Unimpressed by provincial efforts to weaken controls over gravel pits, Woolwich will join Waterloo Region in a fight centered on the region’s new overarching planning document. Adopted by regional council last summer, the Regional Official Plan was recently given provisional assent by the Ministry of Municipal Affairs and Housing, subject to some revisions. While the changes are typically minor in nature, both the region and township took exception to the watering-down of the sections governing aggregate extraction.
The proposed changes are serious enough to warrant challenging them at the Ontario Municipal Board, director of engineering and planning Dan Kennaley told Woolwich councillors meeting Jan. 18.
“The policies within chapters eight and nine of the Official Plan which deal with mineral aggregate are significantly weakened by the province’s proposed modifications,” he said.
The township has a particular interest in the issue, as it is currently processing five gravel pit applications, with a sixth expected shortly.
The province is proposing to eliminate the ability to protect groundwater by zoning for depth of extraction, and to delete the region’s call for a ROP amendment in the case of below-the-water-table extraction.
As well, the province is seeking to weaken several measures in the new ROPP, including:
Policies governing whether and how mineral aggregate extraction operations will be permitted in significant woodlands, environmentally sensitive valley features and environmentally sensitive policy areas;
Policies that provide for improvements in how municipal requirements governing mineral extraction operations are implemented and enforced;
Provisions for tests applicable to below-the-water-table extraction;
Policies that would prohibit gravel extraction in areas of particular groundwater sensitivity.
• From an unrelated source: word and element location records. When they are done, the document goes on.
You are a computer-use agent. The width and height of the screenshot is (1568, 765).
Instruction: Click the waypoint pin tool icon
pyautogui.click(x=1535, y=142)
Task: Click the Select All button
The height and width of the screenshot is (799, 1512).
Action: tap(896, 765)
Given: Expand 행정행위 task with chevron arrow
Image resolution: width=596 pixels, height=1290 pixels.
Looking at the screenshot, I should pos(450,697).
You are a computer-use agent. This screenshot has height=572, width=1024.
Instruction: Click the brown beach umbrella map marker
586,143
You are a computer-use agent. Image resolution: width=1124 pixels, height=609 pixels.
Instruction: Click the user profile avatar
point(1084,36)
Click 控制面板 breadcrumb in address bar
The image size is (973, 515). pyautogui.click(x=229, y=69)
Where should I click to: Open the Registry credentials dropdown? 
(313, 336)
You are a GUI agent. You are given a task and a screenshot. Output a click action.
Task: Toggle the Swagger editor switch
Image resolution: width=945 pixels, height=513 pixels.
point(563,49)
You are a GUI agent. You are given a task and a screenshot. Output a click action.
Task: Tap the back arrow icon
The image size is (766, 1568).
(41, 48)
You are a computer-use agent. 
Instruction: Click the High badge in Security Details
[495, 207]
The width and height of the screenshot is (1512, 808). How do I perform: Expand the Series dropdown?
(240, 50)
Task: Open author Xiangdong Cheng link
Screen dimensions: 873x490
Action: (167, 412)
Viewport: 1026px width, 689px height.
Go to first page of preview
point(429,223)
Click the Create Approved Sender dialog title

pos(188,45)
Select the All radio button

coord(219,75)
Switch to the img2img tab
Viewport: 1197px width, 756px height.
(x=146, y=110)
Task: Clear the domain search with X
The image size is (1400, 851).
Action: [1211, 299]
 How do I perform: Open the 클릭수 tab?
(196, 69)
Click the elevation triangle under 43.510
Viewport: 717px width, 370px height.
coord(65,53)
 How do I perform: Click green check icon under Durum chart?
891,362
Woolwich is also looking at changes in its own Official Plan that would strengthen its ability to deal with gravel pit applications.
Acting on a recommendation from new Ward 3 councillor Bonnie Bryant, planning staff will look at an amendment that would add three new criteria in evaluation requests for gravel pits: setback distance from settlement areas, the financial impact on surrounding properties and an assessment of potential contaminants on sites proposed for gravel operations.
In response to a question from Coun. Mark Bauman, Kennaley said, if approved, the tougher standards could be applied immediately to any outstanding gravel applications, including those now under review.
In a later interview, Mayor Todd Cowan said these steps – along with plans to press the Ministry of Natural Resources for improvements to aggregate policy – don’t necessarily reflect an anti-gravel stance, but rather a determination to protect the interests of the township and its residents.
“We’re not saying no to gravel, but we should be taking into account these additional considerations.”